Journal 2 Peter Fodor July 29
As a non-native English speaker, I started using AI to check my grammar when I moved to an international work environment. Initially, I was so nervous that I paid for a ChatGPT account to double-check every sentence. Curiosity eventually got the best of me and I began using GPT more extensively, making it my everyday tool.
As a Creative Strategist, I currently use AI to search for information in languages other than English, write summaries, generate reference images, role-play with personas of the target audience, and so much more.
But when a certain tab is open during your entire workday, it’s inevitable to stumble upon the walls that stop you from getting the results you want.
Here are three of my main learnings about AI’s capabilities, and its limitations.
1. Using AI for structured content can be a challenge.
Time and time again, I’m reminded that you cannot assign AI the task of using the structure of one text and filling it with the content of another.
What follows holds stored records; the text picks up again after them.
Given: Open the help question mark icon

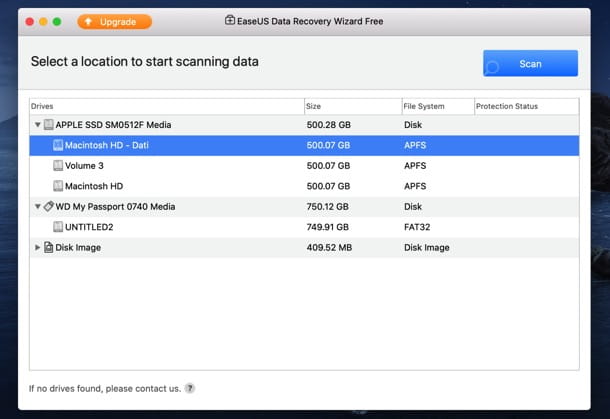Looking at the screenshot, I should coord(189,388).
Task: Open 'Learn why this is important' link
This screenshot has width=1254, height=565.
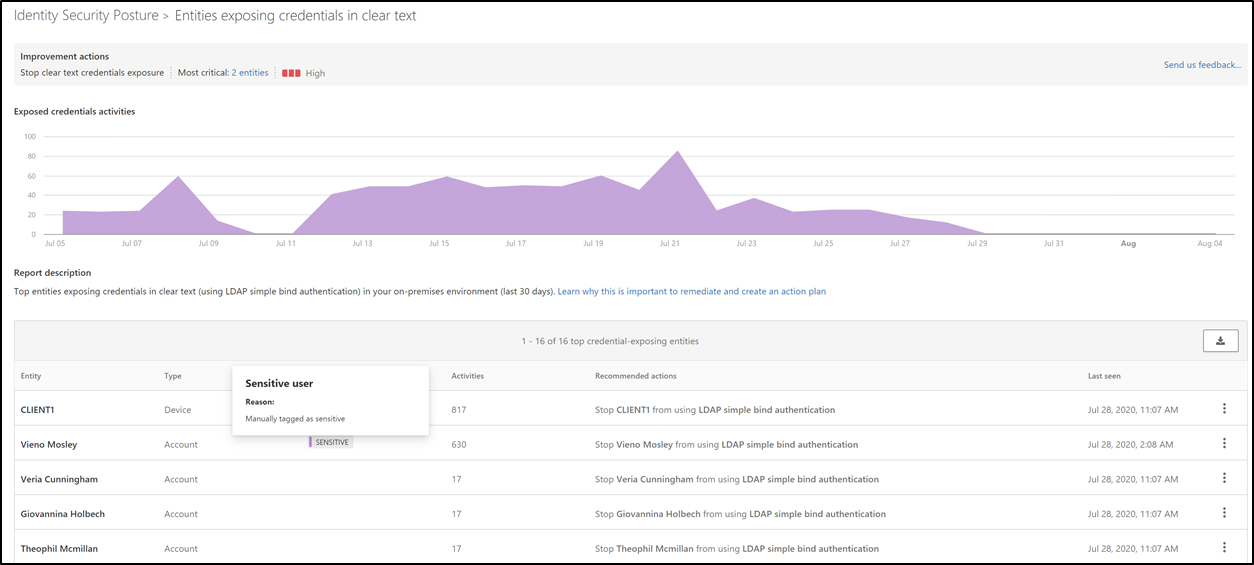Action: click(691, 292)
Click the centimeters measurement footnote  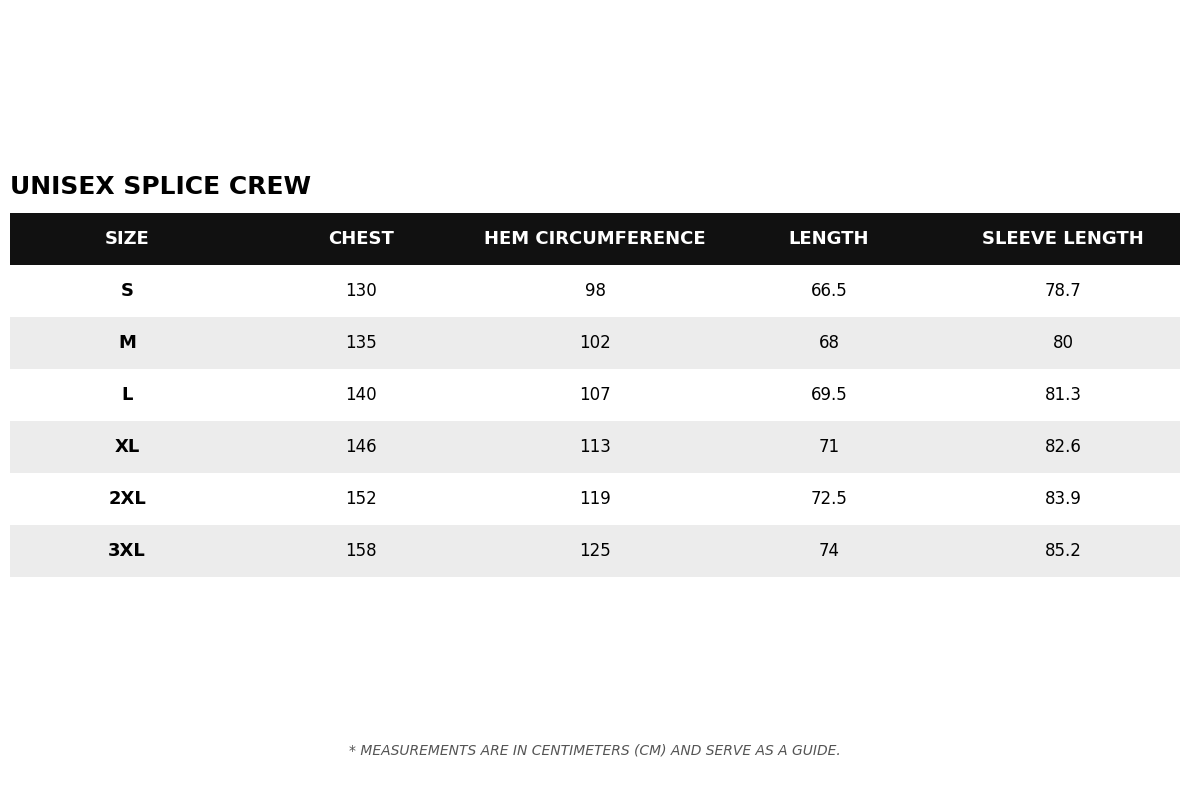[594, 751]
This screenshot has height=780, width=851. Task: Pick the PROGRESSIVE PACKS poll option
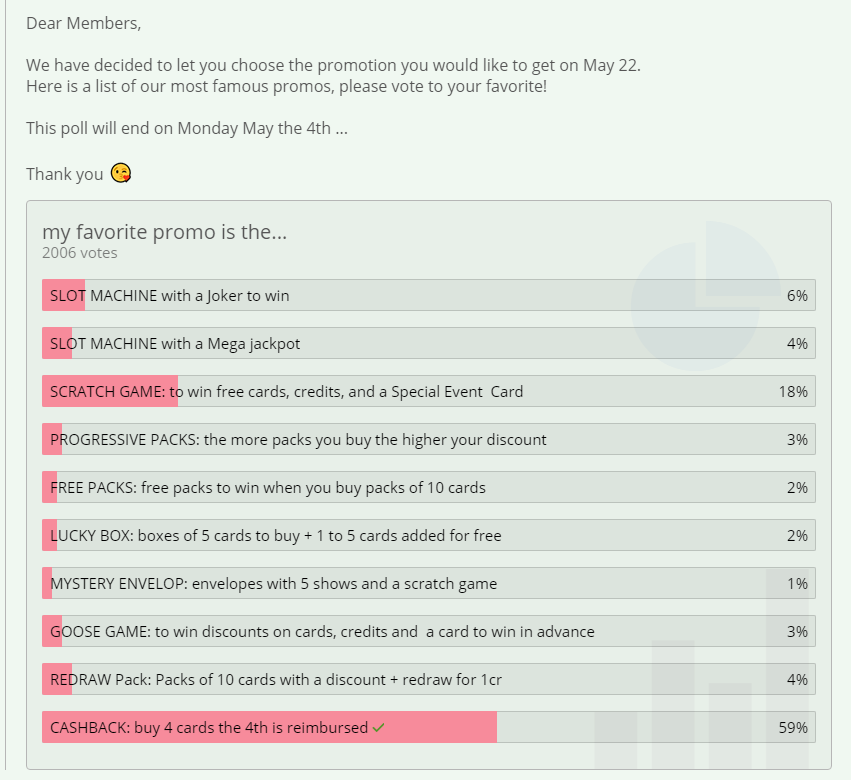(x=298, y=440)
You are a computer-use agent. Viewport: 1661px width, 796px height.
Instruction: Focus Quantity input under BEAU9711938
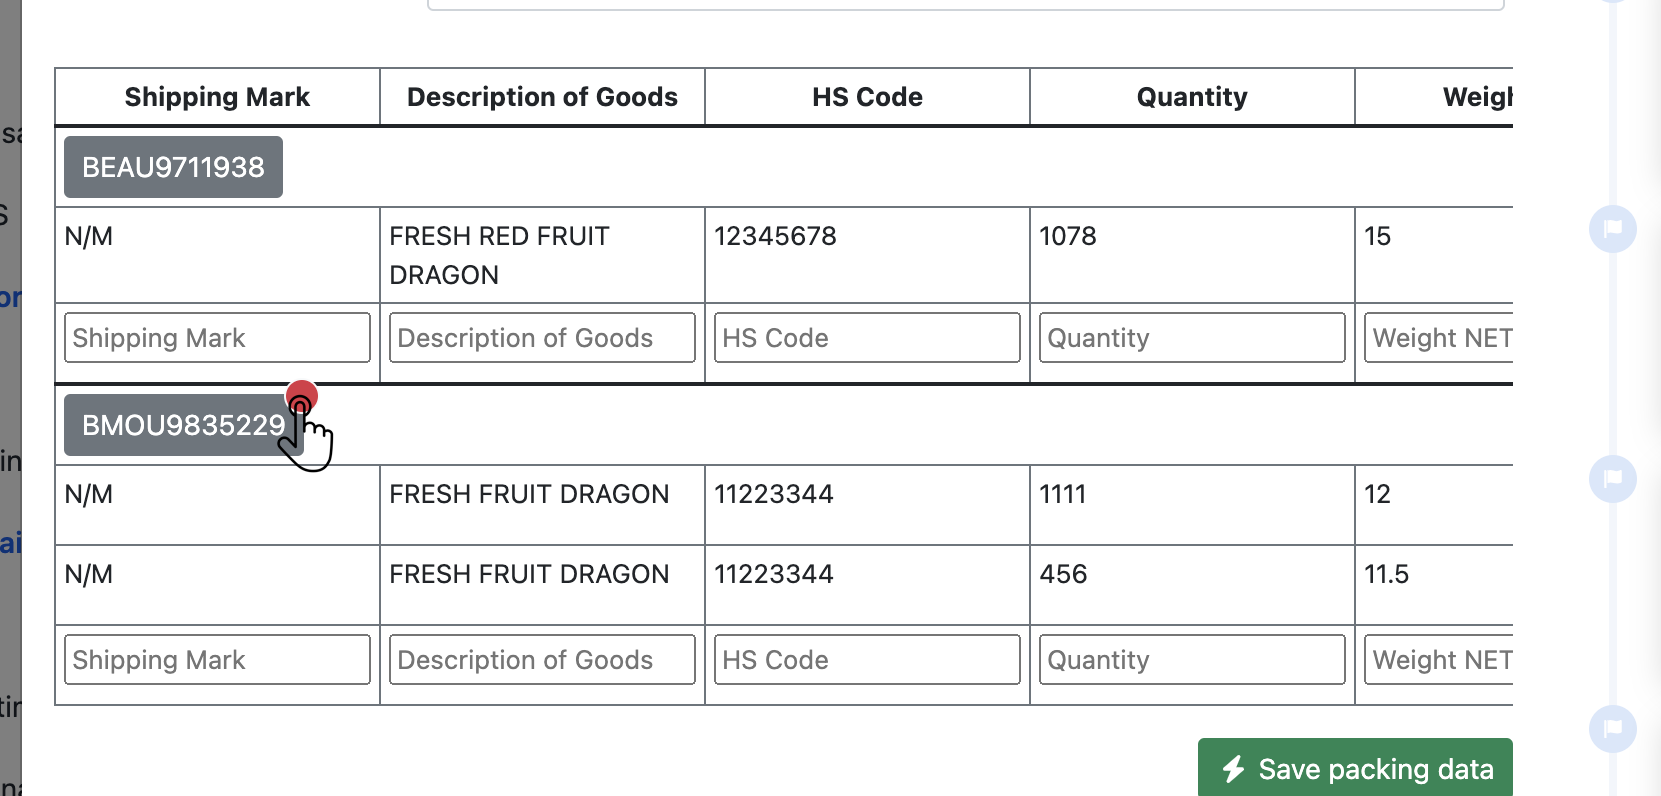pyautogui.click(x=1192, y=338)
Let’s say you have a well-organized presentation about flowers and want to create a similar one about animals using the flower presentation as a template and a Wikipedia article for content:
Title: Types of Flowers
Intro: Flowers are a crucial part of our ecosystem.
Section 1: Characteristics of Roses
Section 2: Characteristics of Tulips
Conclusion: Flowers are essential for biodiversity.
If you use this structure to create a slide about animals without removing the flower content, you might end up with silly example sentences like “Characteristics of Roses: Lions are known for their majestic appearance.”
If you want a specific structure, you need to remove any existing content from it. You cannot use meaningful sentences as examples for organizing other sentences unless they are on the same topic.
2. Don’t underestimate the importance of task-specific chats.
When using an LLM, each type of task should have its own chat: one for briefs, one for captions, one for creative content, etc.
Once the AI learns a format, it will continue to use it. You cannot interact with it like a person, asking questions along the way; instead, treat it like an automation tool with each chat dedicated to a single task.
For example, if you start a chat for writing captions and then switch to tasking the AI with creating and then switch to tasking the AI with creating a creative brief, it will, it will likely continue generating captions because it remembers the format from the initial chat. Thus, separate chats for each task ensure clarity and accuracy.
3. You’ll probably run into inconsistent guidelines and author rights issues.
For sensitive or personal topics, the AI tool may decline to assist due to certain guidelines. This includes anything related to intimacy or harm, even in the context of ads. While there are ways to work around this, it can be frustrating.
For example, if you ask AI to create an ad script that includes scenarios of someone getting injured (even in a safe context like a safety demonstration), the AI might refuse, saying it’s against the guidelines.
AI’s stance on author rights can also be inconsistent. For example, although “Alice in Wonderland” is in the public domain, DALL-E won’t generate images related to it, citing potential author rights issues. Conversely, DALL-E on Bing search will create such images but with lower quality and a limit of five messages per chat.
To add to the confusion, DALL-E on Bing can generate images of Benedict Cumberbatch as Sherlock Holmes directly. However, DALL-E in ChatGPT requires a workaround, like describing “a detective in a hat with a pipe” instead of mentioning Sherlock Holmes directly.
If you ask DALL-E in ChatGPT for an image of Sherlock Holmes, it might decline and prompt you to describe the detective instead. In contrast, DALL-E on Bing will create an image of Sherlock Holmes directly and sometimes even depict Benedict Cumberbatch without any problems.
These examples illustrate the limitations and inconsistencies in using AI for structured tasks, sensitive topics, and content creation involving copyrighted materials.
In our recent webinar, A Reality Check on AI, Brian Bowman and I asked the audience to share their experiences where AI has fallen short. Here are a few of the responses we received:
“Image and animation-wise, it is really easy to recognize at this point. It all looks the same.”
“3D modeling for use in Maya or Max. It’s always the same treasure chest, no matter the prompt–just the scale and straps change.”
“Just like with the first fake ads, the general public quickly learned to read them and understand that they are looking at a generated image, and I see a lot of hate towards them.”
“ChatGPT is increasingly sounding robotic, and it takes a lot of work to make it sound natural or human.”